### Provided records
* begin *

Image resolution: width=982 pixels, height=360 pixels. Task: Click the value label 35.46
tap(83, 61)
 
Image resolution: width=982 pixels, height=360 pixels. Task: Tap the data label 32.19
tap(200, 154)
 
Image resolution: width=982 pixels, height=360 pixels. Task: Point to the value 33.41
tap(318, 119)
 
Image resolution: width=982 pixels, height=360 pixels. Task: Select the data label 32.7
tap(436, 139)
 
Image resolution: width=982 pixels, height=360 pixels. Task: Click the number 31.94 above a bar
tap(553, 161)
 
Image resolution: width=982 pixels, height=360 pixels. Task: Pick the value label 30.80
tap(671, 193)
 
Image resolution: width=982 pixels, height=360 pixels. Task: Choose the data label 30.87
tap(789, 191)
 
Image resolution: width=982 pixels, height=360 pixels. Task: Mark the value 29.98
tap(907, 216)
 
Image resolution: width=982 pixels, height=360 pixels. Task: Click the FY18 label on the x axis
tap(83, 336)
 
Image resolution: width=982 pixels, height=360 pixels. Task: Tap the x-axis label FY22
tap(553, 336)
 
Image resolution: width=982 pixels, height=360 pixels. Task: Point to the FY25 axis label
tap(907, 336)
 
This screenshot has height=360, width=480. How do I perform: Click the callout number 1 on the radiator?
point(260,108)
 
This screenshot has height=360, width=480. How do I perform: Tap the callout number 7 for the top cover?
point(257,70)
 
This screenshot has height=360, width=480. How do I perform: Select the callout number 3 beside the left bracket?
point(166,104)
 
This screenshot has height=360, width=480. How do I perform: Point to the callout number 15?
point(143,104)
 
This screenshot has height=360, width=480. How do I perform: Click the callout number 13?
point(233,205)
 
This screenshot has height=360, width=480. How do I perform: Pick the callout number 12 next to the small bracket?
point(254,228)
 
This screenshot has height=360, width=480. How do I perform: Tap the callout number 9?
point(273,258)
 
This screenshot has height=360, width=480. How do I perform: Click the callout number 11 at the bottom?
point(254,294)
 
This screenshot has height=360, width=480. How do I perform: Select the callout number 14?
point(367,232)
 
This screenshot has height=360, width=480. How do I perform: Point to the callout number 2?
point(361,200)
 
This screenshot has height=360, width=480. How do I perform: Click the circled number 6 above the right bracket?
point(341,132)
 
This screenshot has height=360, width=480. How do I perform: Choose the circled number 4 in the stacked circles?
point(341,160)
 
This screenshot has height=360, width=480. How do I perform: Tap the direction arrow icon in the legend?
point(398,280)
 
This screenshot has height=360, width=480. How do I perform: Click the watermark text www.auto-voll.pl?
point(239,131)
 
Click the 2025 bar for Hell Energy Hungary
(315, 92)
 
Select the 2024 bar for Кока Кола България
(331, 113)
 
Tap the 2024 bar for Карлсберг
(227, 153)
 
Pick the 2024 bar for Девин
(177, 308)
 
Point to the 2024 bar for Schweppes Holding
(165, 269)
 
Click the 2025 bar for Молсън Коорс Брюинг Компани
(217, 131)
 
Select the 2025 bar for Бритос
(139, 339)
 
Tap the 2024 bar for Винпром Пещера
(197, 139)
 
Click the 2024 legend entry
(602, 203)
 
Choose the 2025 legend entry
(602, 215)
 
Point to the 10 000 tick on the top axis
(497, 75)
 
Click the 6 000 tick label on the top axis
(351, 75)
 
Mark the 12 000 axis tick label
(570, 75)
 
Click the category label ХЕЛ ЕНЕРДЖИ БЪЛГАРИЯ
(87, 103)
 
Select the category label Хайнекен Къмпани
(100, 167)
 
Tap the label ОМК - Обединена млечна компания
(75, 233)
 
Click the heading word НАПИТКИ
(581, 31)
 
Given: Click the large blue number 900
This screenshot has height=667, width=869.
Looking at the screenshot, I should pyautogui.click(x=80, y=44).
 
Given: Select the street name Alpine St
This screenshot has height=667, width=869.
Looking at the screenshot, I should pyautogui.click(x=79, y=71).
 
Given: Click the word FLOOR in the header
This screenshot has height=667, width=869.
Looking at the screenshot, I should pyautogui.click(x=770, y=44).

* end *

### Exercise task
Please write out the records above again, changing every "callout number" to "reference number" and leaving all else the same.

### Reply
Image resolution: width=982 pixels, height=360 pixels. Task: Click the value label 35.46
tap(83, 61)
 
Image resolution: width=982 pixels, height=360 pixels. Task: Tap the data label 32.19
tap(200, 154)
 
Image resolution: width=982 pixels, height=360 pixels. Task: Point to the value 33.41
tap(318, 119)
 
Image resolution: width=982 pixels, height=360 pixels. Task: Select the data label 32.7
tap(436, 139)
 
Image resolution: width=982 pixels, height=360 pixels. Task: Click the number 31.94 above a bar
tap(553, 161)
 
Image resolution: width=982 pixels, height=360 pixels. Task: Pick the value label 30.80
tap(671, 193)
 
Image resolution: width=982 pixels, height=360 pixels. Task: Choose the data label 30.87
tap(789, 191)
 
Image resolution: width=982 pixels, height=360 pixels. Task: Mark the value 29.98
tap(907, 216)
 
Image resolution: width=982 pixels, height=360 pixels. Task: Click the FY18 label on the x axis
tap(83, 336)
 
Image resolution: width=982 pixels, height=360 pixels. Task: Tap the x-axis label FY22
tap(553, 336)
 
Image resolution: width=982 pixels, height=360 pixels. Task: Point to the FY25 axis label
tap(907, 336)
 
This screenshot has height=360, width=480. How do I perform: Click the reference number 1 on the radiator?
point(260,108)
 
This screenshot has height=360, width=480. How do I perform: Tap the reference number 7 for the top cover?
point(257,70)
 
This screenshot has height=360, width=480. How do I perform: Select the reference number 3 beside the left bracket?
point(166,104)
 
This screenshot has height=360, width=480. How do I perform: Point to the reference number 15?
point(143,104)
 
This screenshot has height=360, width=480. How do I perform: Click the reference number 13?
point(233,205)
 
This screenshot has height=360, width=480. How do I perform: Pick the reference number 12 next to the small bracket?
point(254,228)
 
This screenshot has height=360, width=480. How do I perform: Tap the reference number 9?
point(273,258)
 
This screenshot has height=360, width=480. How do I perform: Click the reference number 11 at the bottom?
point(254,294)
 
This screenshot has height=360, width=480. How do I perform: Select the reference number 14?
point(367,232)
 
This screenshot has height=360, width=480. How do I perform: Point to the reference number 2?
point(361,200)
 
This screenshot has height=360, width=480. How do I perform: Click the circled number 6 above the right bracket?
point(341,132)
 
This screenshot has height=360, width=480. How do I perform: Choose the circled number 4 in the stacked circles?
point(341,160)
 
This screenshot has height=360, width=480. How do I perform: Tap the direction arrow icon in the legend?
point(398,280)
 
This screenshot has height=360, width=480. How do I perform: Click the watermark text www.auto-voll.pl?
point(239,131)
 
Click the 2025 bar for Hell Energy Hungary
(315, 92)
 
Select the 2024 bar for Кока Кола България
(331, 113)
 
Tap the 2024 bar for Карлсберг
(227, 153)
 
Pick the 2024 bar for Девин
(177, 308)
 
Point to the 2024 bar for Schweppes Holding
(165, 269)
 
Click the 2025 bar for Молсън Коорс Брюинг Компани
(217, 131)
 
Select the 2025 bar for Бритос
(139, 339)
 
Tap the 2024 bar for Винпром Пещера
(197, 139)
 
Click the 2024 legend entry
(602, 203)
 
Choose the 2025 legend entry
(602, 215)
 
Point to the 10 000 tick on the top axis
(497, 75)
 
Click the 6 000 tick label on the top axis
(351, 75)
 
Mark the 12 000 axis tick label
(570, 75)
 
Click the category label ХЕЛ ЕНЕРДЖИ БЪЛГАРИЯ
(87, 103)
 
Select the category label Хайнекен Къмпани
(100, 167)
 
Tap the label ОМК - Обединена млечна компания
(75, 233)
 
Click the heading word НАПИТКИ
(581, 31)
 
Given: Click the large blue number 900
This screenshot has height=667, width=869.
Looking at the screenshot, I should pyautogui.click(x=80, y=44).
 
Given: Select the street name Alpine St
This screenshot has height=667, width=869.
Looking at the screenshot, I should pyautogui.click(x=79, y=71).
 
Given: Click the word FLOOR in the header
This screenshot has height=667, width=869.
Looking at the screenshot, I should pyautogui.click(x=770, y=44).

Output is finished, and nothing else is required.